### What needs to be done
Can you reproduce every row below word for word?

>> begin Records for processing

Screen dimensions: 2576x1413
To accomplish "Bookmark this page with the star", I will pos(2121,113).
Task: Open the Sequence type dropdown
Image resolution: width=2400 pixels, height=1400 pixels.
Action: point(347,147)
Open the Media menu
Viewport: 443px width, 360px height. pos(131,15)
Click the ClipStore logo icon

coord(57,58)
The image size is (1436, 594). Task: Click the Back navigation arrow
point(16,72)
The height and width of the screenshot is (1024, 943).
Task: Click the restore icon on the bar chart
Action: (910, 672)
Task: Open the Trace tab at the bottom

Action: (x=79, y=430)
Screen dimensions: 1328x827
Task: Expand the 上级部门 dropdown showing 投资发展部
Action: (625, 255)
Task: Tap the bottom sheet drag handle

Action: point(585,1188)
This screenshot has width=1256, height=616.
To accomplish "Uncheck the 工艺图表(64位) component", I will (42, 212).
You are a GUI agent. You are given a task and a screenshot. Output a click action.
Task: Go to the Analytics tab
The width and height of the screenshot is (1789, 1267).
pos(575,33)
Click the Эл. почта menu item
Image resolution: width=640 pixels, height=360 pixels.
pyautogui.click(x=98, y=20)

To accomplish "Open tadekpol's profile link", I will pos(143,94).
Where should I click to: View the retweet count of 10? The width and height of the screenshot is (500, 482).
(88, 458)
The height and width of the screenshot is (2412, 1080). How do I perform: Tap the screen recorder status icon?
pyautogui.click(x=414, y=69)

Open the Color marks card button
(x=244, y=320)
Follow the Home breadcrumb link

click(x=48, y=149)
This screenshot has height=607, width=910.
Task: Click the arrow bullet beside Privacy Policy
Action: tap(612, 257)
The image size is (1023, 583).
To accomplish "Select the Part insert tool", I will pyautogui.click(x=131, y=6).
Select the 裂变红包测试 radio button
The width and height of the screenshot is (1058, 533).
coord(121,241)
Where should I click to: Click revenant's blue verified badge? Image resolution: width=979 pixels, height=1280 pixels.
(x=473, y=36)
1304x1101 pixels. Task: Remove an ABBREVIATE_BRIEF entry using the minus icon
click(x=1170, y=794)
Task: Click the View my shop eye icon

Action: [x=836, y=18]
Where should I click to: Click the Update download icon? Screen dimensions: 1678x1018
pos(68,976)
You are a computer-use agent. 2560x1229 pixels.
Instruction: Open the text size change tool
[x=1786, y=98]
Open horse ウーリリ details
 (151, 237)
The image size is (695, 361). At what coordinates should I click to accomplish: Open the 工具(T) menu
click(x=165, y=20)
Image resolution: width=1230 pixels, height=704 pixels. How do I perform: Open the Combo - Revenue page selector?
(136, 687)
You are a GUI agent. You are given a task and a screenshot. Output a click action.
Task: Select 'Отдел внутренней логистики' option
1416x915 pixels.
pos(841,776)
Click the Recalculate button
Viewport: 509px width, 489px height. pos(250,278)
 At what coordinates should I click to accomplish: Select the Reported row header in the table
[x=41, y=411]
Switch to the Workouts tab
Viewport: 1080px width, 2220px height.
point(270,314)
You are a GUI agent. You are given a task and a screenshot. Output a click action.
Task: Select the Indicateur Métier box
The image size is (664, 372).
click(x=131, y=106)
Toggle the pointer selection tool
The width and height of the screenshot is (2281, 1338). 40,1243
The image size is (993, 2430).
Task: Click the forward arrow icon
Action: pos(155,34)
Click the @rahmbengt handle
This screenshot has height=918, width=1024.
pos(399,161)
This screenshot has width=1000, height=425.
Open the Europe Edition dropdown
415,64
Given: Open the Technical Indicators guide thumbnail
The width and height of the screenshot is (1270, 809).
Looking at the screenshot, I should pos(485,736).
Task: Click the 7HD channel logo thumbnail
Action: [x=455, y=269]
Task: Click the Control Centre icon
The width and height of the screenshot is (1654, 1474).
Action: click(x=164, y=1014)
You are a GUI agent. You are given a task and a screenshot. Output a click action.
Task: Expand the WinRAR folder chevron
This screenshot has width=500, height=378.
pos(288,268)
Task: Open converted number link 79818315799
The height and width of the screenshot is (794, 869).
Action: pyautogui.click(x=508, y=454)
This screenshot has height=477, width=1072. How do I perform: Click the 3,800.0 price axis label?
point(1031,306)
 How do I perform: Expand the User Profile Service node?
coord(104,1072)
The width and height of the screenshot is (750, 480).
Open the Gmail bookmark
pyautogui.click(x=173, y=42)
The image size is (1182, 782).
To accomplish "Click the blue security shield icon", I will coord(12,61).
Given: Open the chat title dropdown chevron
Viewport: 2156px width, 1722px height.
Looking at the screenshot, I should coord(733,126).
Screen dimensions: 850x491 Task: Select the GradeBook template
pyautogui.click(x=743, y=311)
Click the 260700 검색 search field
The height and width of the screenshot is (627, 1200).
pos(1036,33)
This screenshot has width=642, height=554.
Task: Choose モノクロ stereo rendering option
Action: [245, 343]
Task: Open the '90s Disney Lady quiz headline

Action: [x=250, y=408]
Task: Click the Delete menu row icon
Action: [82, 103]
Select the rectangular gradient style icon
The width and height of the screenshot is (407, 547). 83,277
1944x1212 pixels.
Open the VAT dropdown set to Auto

>> end Records for processing

### Exercise solution
Screen dimensions: 2576x1413
To accomplish "Bookmark this page with the star", I will pos(2121,113).
Task: Open the Sequence type dropdown
Image resolution: width=2400 pixels, height=1400 pixels.
Action: point(347,147)
Open the Media menu
Viewport: 443px width, 360px height. pos(131,15)
Click the ClipStore logo icon

coord(57,58)
The image size is (1436, 594). Task: Click the Back navigation arrow
point(16,72)
The height and width of the screenshot is (1024, 943).
Task: Click the restore icon on the bar chart
Action: (910, 672)
Task: Open the Trace tab at the bottom

Action: (x=79, y=430)
Screen dimensions: 1328x827
Task: Expand the 上级部门 dropdown showing 投资发展部
Action: (625, 255)
Task: Tap the bottom sheet drag handle

Action: point(585,1188)
This screenshot has width=1256, height=616.
To accomplish "Uncheck the 工艺图表(64位) component", I will (42, 212).
You are a GUI agent. You are given a task and a screenshot. Output a click action.
Task: Go to the Analytics tab
The width and height of the screenshot is (1789, 1267).
pos(575,33)
Click the Эл. почта menu item
Image resolution: width=640 pixels, height=360 pixels.
pyautogui.click(x=98, y=20)

To accomplish "Open tadekpol's profile link", I will pos(143,94).
Where should I click to: View the retweet count of 10? The width and height of the screenshot is (500, 482).
(88, 458)
The height and width of the screenshot is (2412, 1080). How do I perform: Tap the screen recorder status icon?
pyautogui.click(x=414, y=69)

Open the Color marks card button
(x=244, y=320)
Follow the Home breadcrumb link

click(x=48, y=149)
This screenshot has height=607, width=910.
Task: Click the arrow bullet beside Privacy Policy
Action: tap(612, 257)
The image size is (1023, 583).
To accomplish "Select the Part insert tool", I will pyautogui.click(x=131, y=6).
Select the 裂变红包测试 radio button
The width and height of the screenshot is (1058, 533).
coord(121,241)
Where should I click to: Click revenant's blue verified badge? Image resolution: width=979 pixels, height=1280 pixels.
(x=473, y=36)
1304x1101 pixels. Task: Remove an ABBREVIATE_BRIEF entry using the minus icon
click(x=1170, y=794)
Task: Click the View my shop eye icon

Action: [x=836, y=18]
Where should I click to: Click the Update download icon? Screen dimensions: 1678x1018
pos(68,976)
You are a computer-use agent. 2560x1229 pixels.
Instruction: Open the text size change tool
[x=1786, y=98]
Open horse ウーリリ details
 (151, 237)
The image size is (695, 361). At what coordinates should I click to accomplish: Open the 工具(T) menu
click(x=165, y=20)
Image resolution: width=1230 pixels, height=704 pixels. How do I perform: Open the Combo - Revenue page selector?
(136, 687)
You are a GUI agent. You are given a task and a screenshot. Output a click action.
Task: Select 'Отдел внутренней логистики' option
1416x915 pixels.
pos(841,776)
Click the Recalculate button
Viewport: 509px width, 489px height. pos(250,278)
 At what coordinates should I click to accomplish: Select the Reported row header in the table
[x=41, y=411]
Switch to the Workouts tab
Viewport: 1080px width, 2220px height.
point(270,314)
You are a GUI agent. You are given a task and a screenshot. Output a click action.
Task: Select the Indicateur Métier box
The image size is (664, 372).
click(x=131, y=106)
Toggle the pointer selection tool
The width and height of the screenshot is (2281, 1338). 40,1243
The image size is (993, 2430).
Task: Click the forward arrow icon
Action: pos(155,34)
Click the @rahmbengt handle
This screenshot has height=918, width=1024.
pos(399,161)
This screenshot has width=1000, height=425.
Open the Europe Edition dropdown
415,64
Given: Open the Technical Indicators guide thumbnail
The width and height of the screenshot is (1270, 809).
Looking at the screenshot, I should pos(485,736).
Task: Click the 7HD channel logo thumbnail
Action: [x=455, y=269]
Task: Click the Control Centre icon
The width and height of the screenshot is (1654, 1474).
Action: click(x=164, y=1014)
You are a GUI agent. You are given a task and a screenshot. Output a click action.
Task: Expand the WinRAR folder chevron
This screenshot has width=500, height=378.
pos(288,268)
Task: Open converted number link 79818315799
The height and width of the screenshot is (794, 869).
Action: pyautogui.click(x=508, y=454)
This screenshot has height=477, width=1072. How do I perform: Click the 3,800.0 price axis label?
point(1031,306)
 How do I perform: Expand the User Profile Service node?
coord(104,1072)
The width and height of the screenshot is (750, 480).
Open the Gmail bookmark
pyautogui.click(x=173, y=42)
The image size is (1182, 782).
To accomplish "Click the blue security shield icon", I will coord(12,61).
Given: Open the chat title dropdown chevron
Viewport: 2156px width, 1722px height.
Looking at the screenshot, I should coord(733,126).
Screen dimensions: 850x491 Task: Select the GradeBook template
pyautogui.click(x=743, y=311)
Click the 260700 검색 search field
The height and width of the screenshot is (627, 1200).
pos(1036,33)
This screenshot has width=642, height=554.
Task: Choose モノクロ stereo rendering option
Action: [245, 343]
Task: Open the '90s Disney Lady quiz headline

Action: [x=250, y=408]
Task: Click the Delete menu row icon
Action: [82, 103]
Select the rectangular gradient style icon
The width and height of the screenshot is (407, 547). 83,277
1944x1212 pixels.
Open the VAT dropdown set to Auto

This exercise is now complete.